» **Problem requirements**:
Exactly as they stand, set down all of the records again.

Stored data:
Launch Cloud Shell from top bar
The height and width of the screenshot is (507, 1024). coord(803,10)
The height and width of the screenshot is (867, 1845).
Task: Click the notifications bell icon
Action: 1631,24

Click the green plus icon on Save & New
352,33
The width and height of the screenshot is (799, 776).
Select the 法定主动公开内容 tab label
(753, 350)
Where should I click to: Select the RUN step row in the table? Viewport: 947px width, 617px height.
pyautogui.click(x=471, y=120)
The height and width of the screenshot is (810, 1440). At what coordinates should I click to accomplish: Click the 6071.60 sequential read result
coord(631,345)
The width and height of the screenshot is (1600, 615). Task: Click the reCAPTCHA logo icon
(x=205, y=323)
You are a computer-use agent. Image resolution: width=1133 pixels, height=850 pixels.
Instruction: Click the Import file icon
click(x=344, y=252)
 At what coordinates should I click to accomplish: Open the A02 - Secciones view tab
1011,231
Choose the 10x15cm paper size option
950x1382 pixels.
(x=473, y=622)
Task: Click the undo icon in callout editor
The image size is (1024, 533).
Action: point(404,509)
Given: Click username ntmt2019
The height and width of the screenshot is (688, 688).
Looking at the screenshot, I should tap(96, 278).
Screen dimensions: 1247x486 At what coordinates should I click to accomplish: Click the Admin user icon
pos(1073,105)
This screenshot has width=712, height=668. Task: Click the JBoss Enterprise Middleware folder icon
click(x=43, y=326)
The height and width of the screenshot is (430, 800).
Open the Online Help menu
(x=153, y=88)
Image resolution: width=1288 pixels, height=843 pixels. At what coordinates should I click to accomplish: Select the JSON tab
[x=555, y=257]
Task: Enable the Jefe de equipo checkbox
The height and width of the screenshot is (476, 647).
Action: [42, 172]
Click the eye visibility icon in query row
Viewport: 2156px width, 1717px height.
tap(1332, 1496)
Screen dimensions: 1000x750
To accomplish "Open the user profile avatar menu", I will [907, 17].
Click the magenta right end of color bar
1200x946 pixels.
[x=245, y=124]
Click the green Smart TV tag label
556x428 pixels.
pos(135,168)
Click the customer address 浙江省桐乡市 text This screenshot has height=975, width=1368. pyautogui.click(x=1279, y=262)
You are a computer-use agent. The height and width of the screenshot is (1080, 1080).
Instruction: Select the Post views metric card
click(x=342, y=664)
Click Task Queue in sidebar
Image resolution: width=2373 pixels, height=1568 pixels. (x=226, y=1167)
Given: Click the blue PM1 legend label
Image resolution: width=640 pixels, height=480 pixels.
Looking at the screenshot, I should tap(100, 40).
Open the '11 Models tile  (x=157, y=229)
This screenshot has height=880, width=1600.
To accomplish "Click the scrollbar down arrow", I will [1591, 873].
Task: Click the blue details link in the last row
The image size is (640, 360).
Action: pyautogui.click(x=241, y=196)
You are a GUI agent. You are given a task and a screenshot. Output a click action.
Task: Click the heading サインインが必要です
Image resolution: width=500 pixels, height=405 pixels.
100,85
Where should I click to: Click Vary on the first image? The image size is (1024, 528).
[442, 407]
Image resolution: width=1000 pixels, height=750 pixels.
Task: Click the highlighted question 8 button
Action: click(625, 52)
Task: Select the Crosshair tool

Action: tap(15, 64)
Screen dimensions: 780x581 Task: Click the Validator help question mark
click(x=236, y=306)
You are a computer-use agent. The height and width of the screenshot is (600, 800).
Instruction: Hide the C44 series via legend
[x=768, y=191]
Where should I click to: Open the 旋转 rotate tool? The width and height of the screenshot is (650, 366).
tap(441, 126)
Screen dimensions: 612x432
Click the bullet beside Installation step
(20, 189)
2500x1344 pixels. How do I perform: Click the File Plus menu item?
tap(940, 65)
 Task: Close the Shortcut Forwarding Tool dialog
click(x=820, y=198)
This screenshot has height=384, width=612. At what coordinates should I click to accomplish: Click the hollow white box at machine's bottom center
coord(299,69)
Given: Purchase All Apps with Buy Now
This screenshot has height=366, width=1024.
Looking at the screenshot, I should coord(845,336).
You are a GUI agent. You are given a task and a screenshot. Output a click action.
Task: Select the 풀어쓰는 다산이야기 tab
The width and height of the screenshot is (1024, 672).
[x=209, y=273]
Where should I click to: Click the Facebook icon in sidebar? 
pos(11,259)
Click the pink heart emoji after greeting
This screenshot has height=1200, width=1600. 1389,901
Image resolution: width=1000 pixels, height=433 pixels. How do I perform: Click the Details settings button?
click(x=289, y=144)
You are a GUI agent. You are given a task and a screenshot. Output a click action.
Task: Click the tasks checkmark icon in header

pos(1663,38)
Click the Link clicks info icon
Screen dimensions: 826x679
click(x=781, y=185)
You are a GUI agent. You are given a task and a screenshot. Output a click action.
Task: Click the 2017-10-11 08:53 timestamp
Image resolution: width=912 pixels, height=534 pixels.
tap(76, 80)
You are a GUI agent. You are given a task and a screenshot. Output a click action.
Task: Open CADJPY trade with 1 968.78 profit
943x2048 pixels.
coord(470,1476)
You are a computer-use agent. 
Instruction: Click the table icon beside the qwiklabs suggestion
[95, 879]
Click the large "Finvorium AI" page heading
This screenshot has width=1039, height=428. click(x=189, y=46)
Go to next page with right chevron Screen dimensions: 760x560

» **Task answer**:
Launch Cloud Shell from top bar
The height and width of the screenshot is (507, 1024). coord(803,10)
The height and width of the screenshot is (867, 1845).
Task: Click the notifications bell icon
Action: 1631,24

Click the green plus icon on Save & New
352,33
The width and height of the screenshot is (799, 776).
Select the 法定主动公开内容 tab label
(753, 350)
Where should I click to: Select the RUN step row in the table? Viewport: 947px width, 617px height.
pyautogui.click(x=471, y=120)
The height and width of the screenshot is (810, 1440). At what coordinates should I click to accomplish: Click the 6071.60 sequential read result
coord(631,345)
The width and height of the screenshot is (1600, 615). Task: Click the reCAPTCHA logo icon
(x=205, y=323)
You are a computer-use agent. Image resolution: width=1133 pixels, height=850 pixels.
Instruction: Click the Import file icon
click(x=344, y=252)
 At what coordinates should I click to accomplish: Open the A02 - Secciones view tab
1011,231
Choose the 10x15cm paper size option
950x1382 pixels.
(x=473, y=622)
Task: Click the undo icon in callout editor
The image size is (1024, 533).
Action: point(404,509)
Given: Click username ntmt2019
The height and width of the screenshot is (688, 688).
Looking at the screenshot, I should tap(96, 278).
Screen dimensions: 1247x486 At what coordinates should I click to accomplish: Click the Admin user icon
pos(1073,105)
This screenshot has width=712, height=668. Task: Click the JBoss Enterprise Middleware folder icon
click(x=43, y=326)
The height and width of the screenshot is (430, 800).
Open the Online Help menu
(x=153, y=88)
Image resolution: width=1288 pixels, height=843 pixels. At what coordinates should I click to accomplish: Select the JSON tab
[x=555, y=257]
Task: Enable the Jefe de equipo checkbox
The height and width of the screenshot is (476, 647).
Action: [42, 172]
Click the eye visibility icon in query row
Viewport: 2156px width, 1717px height.
tap(1332, 1496)
Screen dimensions: 1000x750
To accomplish "Open the user profile avatar menu", I will [907, 17].
Click the magenta right end of color bar
1200x946 pixels.
[x=245, y=124]
Click the green Smart TV tag label
556x428 pixels.
pos(135,168)
Click the customer address 浙江省桐乡市 text This screenshot has height=975, width=1368. pyautogui.click(x=1279, y=262)
You are a computer-use agent. The height and width of the screenshot is (1080, 1080).
Instruction: Select the Post views metric card
click(x=342, y=664)
Click Task Queue in sidebar
Image resolution: width=2373 pixels, height=1568 pixels. (x=226, y=1167)
Given: Click the blue PM1 legend label
Image resolution: width=640 pixels, height=480 pixels.
Looking at the screenshot, I should tap(100, 40).
Open the '11 Models tile  (x=157, y=229)
This screenshot has height=880, width=1600.
To accomplish "Click the scrollbar down arrow", I will [1591, 873].
Task: Click the blue details link in the last row
The image size is (640, 360).
Action: pyautogui.click(x=241, y=196)
You are a GUI agent. You are given a task and a screenshot. Output a click action.
Task: Click the heading サインインが必要です
Image resolution: width=500 pixels, height=405 pixels.
100,85
Where should I click to: Click Vary on the first image? The image size is (1024, 528).
[442, 407]
Image resolution: width=1000 pixels, height=750 pixels.
Task: Click the highlighted question 8 button
Action: click(625, 52)
Task: Select the Crosshair tool

Action: tap(15, 64)
Screen dimensions: 780x581 Task: Click the Validator help question mark
click(x=236, y=306)
You are a computer-use agent. The height and width of the screenshot is (600, 800).
Instruction: Hide the C44 series via legend
[x=768, y=191]
Where should I click to: Open the 旋转 rotate tool? The width and height of the screenshot is (650, 366).
tap(441, 126)
Screen dimensions: 612x432
Click the bullet beside Installation step
(20, 189)
2500x1344 pixels. How do I perform: Click the File Plus menu item?
tap(940, 65)
 Task: Close the Shortcut Forwarding Tool dialog
click(x=820, y=198)
This screenshot has height=384, width=612. At what coordinates should I click to accomplish: Click the hollow white box at machine's bottom center
coord(299,69)
Given: Purchase All Apps with Buy Now
This screenshot has height=366, width=1024.
Looking at the screenshot, I should coord(845,336).
You are a GUI agent. You are given a task and a screenshot. Output a click action.
Task: Select the 풀어쓰는 다산이야기 tab
The width and height of the screenshot is (1024, 672).
[x=209, y=273]
Where should I click to: Click the Facebook icon in sidebar? 
pos(11,259)
Click the pink heart emoji after greeting
This screenshot has height=1200, width=1600. 1389,901
Image resolution: width=1000 pixels, height=433 pixels. How do I perform: Click the Details settings button?
click(x=289, y=144)
You are a GUI agent. You are given a task and a screenshot. Output a click action.
Task: Click the tasks checkmark icon in header

pos(1663,38)
Click the Link clicks info icon
Screen dimensions: 826x679
click(x=781, y=185)
You are a GUI agent. You are given a task and a screenshot. Output a click action.
Task: Click the 2017-10-11 08:53 timestamp
Image resolution: width=912 pixels, height=534 pixels.
tap(76, 80)
You are a GUI agent. You are given a task and a screenshot. Output a click action.
Task: Open CADJPY trade with 1 968.78 profit
943x2048 pixels.
coord(470,1476)
You are a computer-use agent. 
Instruction: Click the table icon beside the qwiklabs suggestion
[95, 879]
Click the large "Finvorium AI" page heading
This screenshot has width=1039, height=428. click(x=189, y=46)
Go to next page with right chevron Screen dimensions: 760x560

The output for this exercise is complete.